今はもうその言葉を聞くことはないだろう。妻の可愛らしい口から出る、自分の名を呼ぶ声は。
昔は妻を守るために武装してきた、でも今は――妻の分を生き抜くのが彼のブソウリユウ。
涙と殺意と武器
父が死んだ後、志津香は涙を見せることが少なくなった。それ以前に、人に対して心を開きにくくなった。

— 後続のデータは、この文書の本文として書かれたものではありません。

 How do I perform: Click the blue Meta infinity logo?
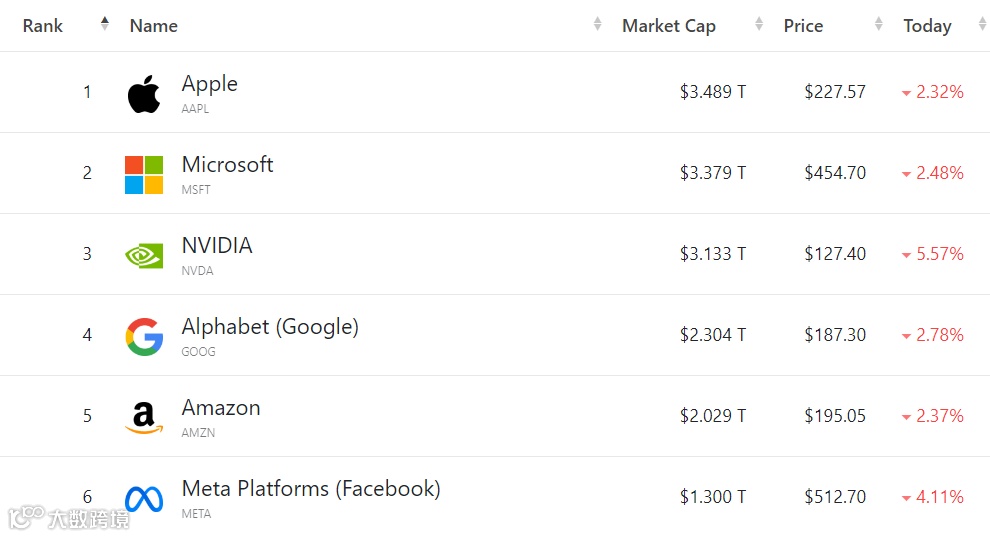(x=144, y=498)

幼少の頃に両親を殺された父にとってはラガールを殺すことしか頭になかった。
「ねぇ志津香?」
「何?」
「――今幸せ?」
ラガールを殺した後、爽快感も何もなかった。残ったのは虚しさだけ。殺意は消え、魔法(武器)も自分の
思っていたラガールに対して使った。ラガールを殺したときに出てきた涙を抑えようとしたけど、ボロボロと
滝のように出てきた。
それから数週間。ランス達と別れた後もそのことで虚しさをずっと覚えていた。
「……そうでもないわね。」
「やっぱり、だって志津香全然嬉しそうじゃないもん。」
「そう……。」
涙はだいぶ枯れ、殺意も消え、魔法(武器)も本来の目的に使った。でも満足いかない。
志津香はマリアに寄りかかった。
「志津香――?」
「暫くこうさせて。」
「……うん。」
マリアはそっと志津香の頭を撫でた。
死亡者数
「はぁー………誤算でしたね。」
エクスは盛大な位溜息を吐いた。
「やはりピカか?」
「ええ。良かったですねランス王。シィルさんを選ばなくて。」
「ふん、さすが俺様だな。」
ランスは最初、アダムへの駐在の候補にシィルを入れていたが急にシィルとヤりたいと言って
シィルは外されたのだ。
「でもランス王。これでも被害はピカだけでヘルマン戦の半分はありますよ。」
「ホ、ホントかそれ?」
「ええ……一体どうするんですか?」
「うーん。どうするかな。とにかく俺様の考えている最中に貴様の小言なんて聞きたくないし、男を
前にして考えたくないからまず出てけ。」
やっぱり言われると思った、エクスは心の中で思うと適当にはいはい、と言い戻って行った。
「あ、エクス一言これだけは絶対作戦に入れろ。」
「?」
「美女は生け捕りだ。」
やっぱり――エクスは苦笑を浮かべると手を振りながら戻っていった。
後書き
書いていて無茶苦茶楽しかったです。と言うか、ネタ切れ防止のために借りてきたのですが……。
基本的に、特定のキャラに偏らなかったので良かったです。にしてもあまり暗くないですね。
レジスタンスのところなんて割りと爽やかですし。ランスの世界観は表からどろどろを
見せていないところが魅力なので必然的にそうなってしまうのかも。